“A support plan has been agreed and we are ready to activate at any moment to come to the aid of Greece,” French President Nicolas Sarkozy told reporters in Paris. The EU is “ready to intervene,” Herman Van Rompuy, the president of the 27-member bloc, was cited as saying by Le Monde today.
There have been proclimations before that the EU would step in and thay haven't, so this is far from ironclad.
Further, Greek Finance Minister George Papaconstantinou said today he’s still not planning to seek emergency EU financing. Any EU money would come with restrictions, and Greeks have made it clear they are not into budget tightening pain imposed by the IMF or the EU.
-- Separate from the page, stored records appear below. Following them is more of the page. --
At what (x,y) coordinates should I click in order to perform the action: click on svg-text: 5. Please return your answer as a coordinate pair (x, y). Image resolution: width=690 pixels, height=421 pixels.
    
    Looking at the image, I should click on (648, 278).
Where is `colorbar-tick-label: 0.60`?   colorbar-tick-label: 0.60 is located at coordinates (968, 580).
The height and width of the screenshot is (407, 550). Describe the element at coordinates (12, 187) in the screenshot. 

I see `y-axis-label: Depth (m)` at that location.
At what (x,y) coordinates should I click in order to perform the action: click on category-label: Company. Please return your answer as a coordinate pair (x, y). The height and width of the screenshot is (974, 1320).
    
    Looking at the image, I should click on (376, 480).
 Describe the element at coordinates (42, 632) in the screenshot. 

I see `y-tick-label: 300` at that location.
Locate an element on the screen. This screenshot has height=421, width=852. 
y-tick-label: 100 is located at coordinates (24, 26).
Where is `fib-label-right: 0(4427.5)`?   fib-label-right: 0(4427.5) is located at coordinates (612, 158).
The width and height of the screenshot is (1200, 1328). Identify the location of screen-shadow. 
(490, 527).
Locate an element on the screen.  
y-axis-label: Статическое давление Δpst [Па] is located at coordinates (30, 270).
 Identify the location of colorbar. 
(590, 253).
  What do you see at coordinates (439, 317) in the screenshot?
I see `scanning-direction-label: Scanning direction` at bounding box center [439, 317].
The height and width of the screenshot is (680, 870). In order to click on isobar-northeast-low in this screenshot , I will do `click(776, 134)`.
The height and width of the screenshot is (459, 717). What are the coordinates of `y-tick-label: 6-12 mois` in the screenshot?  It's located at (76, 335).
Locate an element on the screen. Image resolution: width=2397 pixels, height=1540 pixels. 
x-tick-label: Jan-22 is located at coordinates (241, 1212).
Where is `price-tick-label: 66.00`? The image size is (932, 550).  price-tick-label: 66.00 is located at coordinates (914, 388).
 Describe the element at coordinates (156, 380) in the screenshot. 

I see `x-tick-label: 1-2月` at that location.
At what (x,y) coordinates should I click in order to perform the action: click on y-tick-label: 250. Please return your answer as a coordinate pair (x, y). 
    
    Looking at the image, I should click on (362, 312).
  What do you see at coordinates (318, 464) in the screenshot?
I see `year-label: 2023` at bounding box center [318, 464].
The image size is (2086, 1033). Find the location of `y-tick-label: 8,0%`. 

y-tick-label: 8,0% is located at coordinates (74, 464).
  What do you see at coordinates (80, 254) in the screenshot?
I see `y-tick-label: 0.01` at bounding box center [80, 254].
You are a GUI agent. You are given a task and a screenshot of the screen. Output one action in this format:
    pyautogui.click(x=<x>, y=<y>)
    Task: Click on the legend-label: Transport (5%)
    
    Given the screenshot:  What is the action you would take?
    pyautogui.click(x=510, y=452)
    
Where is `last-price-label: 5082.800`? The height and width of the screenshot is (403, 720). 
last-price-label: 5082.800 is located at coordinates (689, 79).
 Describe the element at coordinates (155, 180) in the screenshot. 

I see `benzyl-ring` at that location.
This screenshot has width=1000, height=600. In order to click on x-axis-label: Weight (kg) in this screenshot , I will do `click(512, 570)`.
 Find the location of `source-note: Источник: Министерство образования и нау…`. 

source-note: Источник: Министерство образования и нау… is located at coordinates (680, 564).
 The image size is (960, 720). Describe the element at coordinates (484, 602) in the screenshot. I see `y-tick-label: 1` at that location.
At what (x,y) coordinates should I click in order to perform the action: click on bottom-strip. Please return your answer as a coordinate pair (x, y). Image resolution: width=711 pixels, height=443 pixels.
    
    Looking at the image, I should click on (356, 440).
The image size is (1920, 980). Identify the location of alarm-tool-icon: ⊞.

The rolling financial Greek crisis show will land in the U.S. soon. Greece still needs to raise 11.6 billion euros to cover debt that is maturing before the end of May and plans to sell bonds to U.S. investors in the coming weeks. The country’s debt agency announced today it would offer 1.2 billion euros of six- month and one-year notes on April 12.
All this, if the money is actually raised. is, of course,just stop gap. Anyone loaning money to Greece is going to ask for a huge risk premium. The intrest on all the debt will eventually eat up the Greeks.
Anyone doing the numbers knows the Greeks aren't going to make it. It's only a question of whether it is now or next year. If they were shrewd about it, the Greeks would declare bankrupty now. If they wait, it will still happen, but the IMF and the EU will have their claws into them.